> _Description of the task_: Only the lines from the one that contains "Viewport: 800px width, 600px" through the final line of the entries should be repeated, exactly as written.

> _Saved entries_:
_ _ _ _ _

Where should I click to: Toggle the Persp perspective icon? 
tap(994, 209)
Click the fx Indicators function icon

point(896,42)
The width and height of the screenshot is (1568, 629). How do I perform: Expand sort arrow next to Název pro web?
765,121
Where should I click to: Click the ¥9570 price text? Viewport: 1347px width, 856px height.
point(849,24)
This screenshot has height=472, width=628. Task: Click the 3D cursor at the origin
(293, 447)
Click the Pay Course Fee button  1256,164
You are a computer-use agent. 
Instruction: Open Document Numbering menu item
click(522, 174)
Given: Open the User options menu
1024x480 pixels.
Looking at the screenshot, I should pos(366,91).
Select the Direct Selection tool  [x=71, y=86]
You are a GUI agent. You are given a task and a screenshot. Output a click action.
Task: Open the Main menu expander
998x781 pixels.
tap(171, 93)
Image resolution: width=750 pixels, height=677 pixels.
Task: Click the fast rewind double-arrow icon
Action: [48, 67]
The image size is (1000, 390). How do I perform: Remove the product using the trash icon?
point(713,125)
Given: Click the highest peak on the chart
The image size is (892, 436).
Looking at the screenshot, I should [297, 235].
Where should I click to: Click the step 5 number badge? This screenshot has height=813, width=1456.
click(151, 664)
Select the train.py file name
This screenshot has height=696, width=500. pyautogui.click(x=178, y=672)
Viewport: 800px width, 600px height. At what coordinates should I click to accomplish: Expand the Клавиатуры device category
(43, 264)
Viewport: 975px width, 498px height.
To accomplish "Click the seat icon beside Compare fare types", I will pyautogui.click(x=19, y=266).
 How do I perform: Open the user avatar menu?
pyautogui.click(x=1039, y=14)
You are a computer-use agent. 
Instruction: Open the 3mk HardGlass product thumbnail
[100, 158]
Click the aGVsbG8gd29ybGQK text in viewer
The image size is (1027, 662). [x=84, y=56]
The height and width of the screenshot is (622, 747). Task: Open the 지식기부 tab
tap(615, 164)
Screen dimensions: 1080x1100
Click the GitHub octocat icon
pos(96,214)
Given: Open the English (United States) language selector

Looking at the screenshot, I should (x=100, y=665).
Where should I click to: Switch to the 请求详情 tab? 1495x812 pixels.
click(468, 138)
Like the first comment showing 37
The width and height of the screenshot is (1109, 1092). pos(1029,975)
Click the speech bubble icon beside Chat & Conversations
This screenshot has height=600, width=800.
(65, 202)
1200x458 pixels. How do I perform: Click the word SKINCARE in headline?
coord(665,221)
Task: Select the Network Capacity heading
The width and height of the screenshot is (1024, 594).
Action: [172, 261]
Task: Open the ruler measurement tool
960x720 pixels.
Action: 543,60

_ _ _ _ _

> _Solution to this exercise_:
Viewport: 800px width, 600px height. At what coordinates should I click to accomplish: Expand the Клавиатуры device category
(43, 264)
Viewport: 975px width, 498px height.
To accomplish "Click the seat icon beside Compare fare types", I will pyautogui.click(x=19, y=266).
 How do I perform: Open the user avatar menu?
pyautogui.click(x=1039, y=14)
You are a computer-use agent. 
Instruction: Open the 3mk HardGlass product thumbnail
[100, 158]
Click the aGVsbG8gd29ybGQK text in viewer
The image size is (1027, 662). [x=84, y=56]
The height and width of the screenshot is (622, 747). Task: Open the 지식기부 tab
tap(615, 164)
Screen dimensions: 1080x1100
Click the GitHub octocat icon
pos(96,214)
Given: Open the English (United States) language selector

Looking at the screenshot, I should (x=100, y=665).
Where should I click to: Switch to the 请求详情 tab? 1495x812 pixels.
click(468, 138)
Like the first comment showing 37
The width and height of the screenshot is (1109, 1092). pos(1029,975)
Click the speech bubble icon beside Chat & Conversations
This screenshot has height=600, width=800.
(65, 202)
1200x458 pixels. How do I perform: Click the word SKINCARE in headline?
coord(665,221)
Task: Select the Network Capacity heading
The width and height of the screenshot is (1024, 594).
Action: [172, 261]
Task: Open the ruler measurement tool
960x720 pixels.
Action: 543,60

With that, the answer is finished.